INSTRUCTIONS TO FOLLOW>
Transcribe all records exactly.

Extracted records>
——
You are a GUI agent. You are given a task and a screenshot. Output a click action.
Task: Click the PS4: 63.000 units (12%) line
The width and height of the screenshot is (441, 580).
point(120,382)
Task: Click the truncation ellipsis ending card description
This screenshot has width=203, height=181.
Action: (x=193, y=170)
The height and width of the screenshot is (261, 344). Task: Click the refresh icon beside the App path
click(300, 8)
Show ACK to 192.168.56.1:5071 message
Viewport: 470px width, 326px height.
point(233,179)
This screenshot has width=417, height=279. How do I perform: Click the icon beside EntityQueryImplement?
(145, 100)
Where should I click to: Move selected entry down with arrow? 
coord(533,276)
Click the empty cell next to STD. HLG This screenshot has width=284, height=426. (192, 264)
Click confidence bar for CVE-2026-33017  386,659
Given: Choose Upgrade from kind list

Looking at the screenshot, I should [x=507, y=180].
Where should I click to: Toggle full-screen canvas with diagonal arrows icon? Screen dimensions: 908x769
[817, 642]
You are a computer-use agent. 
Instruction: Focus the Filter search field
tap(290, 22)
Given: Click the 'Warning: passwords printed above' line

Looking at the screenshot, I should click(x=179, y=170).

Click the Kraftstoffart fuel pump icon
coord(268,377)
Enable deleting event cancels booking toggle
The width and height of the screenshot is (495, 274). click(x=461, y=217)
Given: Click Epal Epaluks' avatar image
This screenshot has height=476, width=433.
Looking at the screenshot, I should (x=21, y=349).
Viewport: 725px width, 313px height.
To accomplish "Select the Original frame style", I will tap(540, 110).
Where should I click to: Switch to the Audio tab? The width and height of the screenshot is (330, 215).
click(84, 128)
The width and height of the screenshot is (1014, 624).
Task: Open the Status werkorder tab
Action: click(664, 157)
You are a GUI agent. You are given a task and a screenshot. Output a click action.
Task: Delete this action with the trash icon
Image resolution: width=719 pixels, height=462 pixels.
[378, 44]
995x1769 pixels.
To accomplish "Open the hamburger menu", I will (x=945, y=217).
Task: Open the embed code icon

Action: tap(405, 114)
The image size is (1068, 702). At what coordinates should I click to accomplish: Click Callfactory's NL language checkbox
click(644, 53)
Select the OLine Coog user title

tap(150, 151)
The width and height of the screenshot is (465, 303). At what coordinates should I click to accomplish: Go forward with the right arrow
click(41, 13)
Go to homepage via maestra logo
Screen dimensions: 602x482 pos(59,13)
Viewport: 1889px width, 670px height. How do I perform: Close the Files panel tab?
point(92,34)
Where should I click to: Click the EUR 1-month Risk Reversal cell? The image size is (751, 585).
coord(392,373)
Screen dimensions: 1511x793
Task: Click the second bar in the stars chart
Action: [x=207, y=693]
——
RESPONSE AREA>
You are a GUI agent. You are given a task and a screenshot. Output a click action.
Task: Click the PS4: 63.000 units (12%) line
The width and height of the screenshot is (441, 580).
point(120,382)
Task: Click the truncation ellipsis ending card description
This screenshot has width=203, height=181.
Action: (x=193, y=170)
The height and width of the screenshot is (261, 344). Task: Click the refresh icon beside the App path
click(300, 8)
Show ACK to 192.168.56.1:5071 message
Viewport: 470px width, 326px height.
point(233,179)
This screenshot has width=417, height=279. How do I perform: Click the icon beside EntityQueryImplement?
(145, 100)
Where should I click to: Move selected entry down with arrow? 
coord(533,276)
Click the empty cell next to STD. HLG This screenshot has width=284, height=426. (192, 264)
Click confidence bar for CVE-2026-33017  386,659
Given: Choose Upgrade from kind list

Looking at the screenshot, I should [x=507, y=180].
Where should I click to: Toggle full-screen canvas with diagonal arrows icon? Screen dimensions: 908x769
[817, 642]
You are a computer-use agent. 
Instruction: Focus the Filter search field
tap(290, 22)
Given: Click the 'Warning: passwords printed above' line

Looking at the screenshot, I should click(x=179, y=170).

Click the Kraftstoffart fuel pump icon
coord(268,377)
Enable deleting event cancels booking toggle
The width and height of the screenshot is (495, 274). click(x=461, y=217)
Given: Click Epal Epaluks' avatar image
This screenshot has height=476, width=433.
Looking at the screenshot, I should (x=21, y=349).
Viewport: 725px width, 313px height.
To accomplish "Select the Original frame style", I will tap(540, 110).
Where should I click to: Switch to the Audio tab? The width and height of the screenshot is (330, 215).
click(84, 128)
The width and height of the screenshot is (1014, 624).
Task: Open the Status werkorder tab
Action: click(664, 157)
You are a GUI agent. You are given a task and a screenshot. Output a click action.
Task: Delete this action with the trash icon
Image resolution: width=719 pixels, height=462 pixels.
[378, 44]
995x1769 pixels.
To accomplish "Open the hamburger menu", I will (x=945, y=217).
Task: Open the embed code icon

Action: tap(405, 114)
The image size is (1068, 702). At what coordinates should I click to accomplish: Click Callfactory's NL language checkbox
click(644, 53)
Select the OLine Coog user title

tap(150, 151)
The width and height of the screenshot is (465, 303). At what coordinates should I click to accomplish: Go forward with the right arrow
click(41, 13)
Go to homepage via maestra logo
Screen dimensions: 602x482 pos(59,13)
Viewport: 1889px width, 670px height. How do I perform: Close the Files panel tab?
point(92,34)
Where should I click to: Click the EUR 1-month Risk Reversal cell? The image size is (751, 585).
coord(392,373)
Screen dimensions: 1511x793
Task: Click the second bar in the stars chart
Action: [x=207, y=693]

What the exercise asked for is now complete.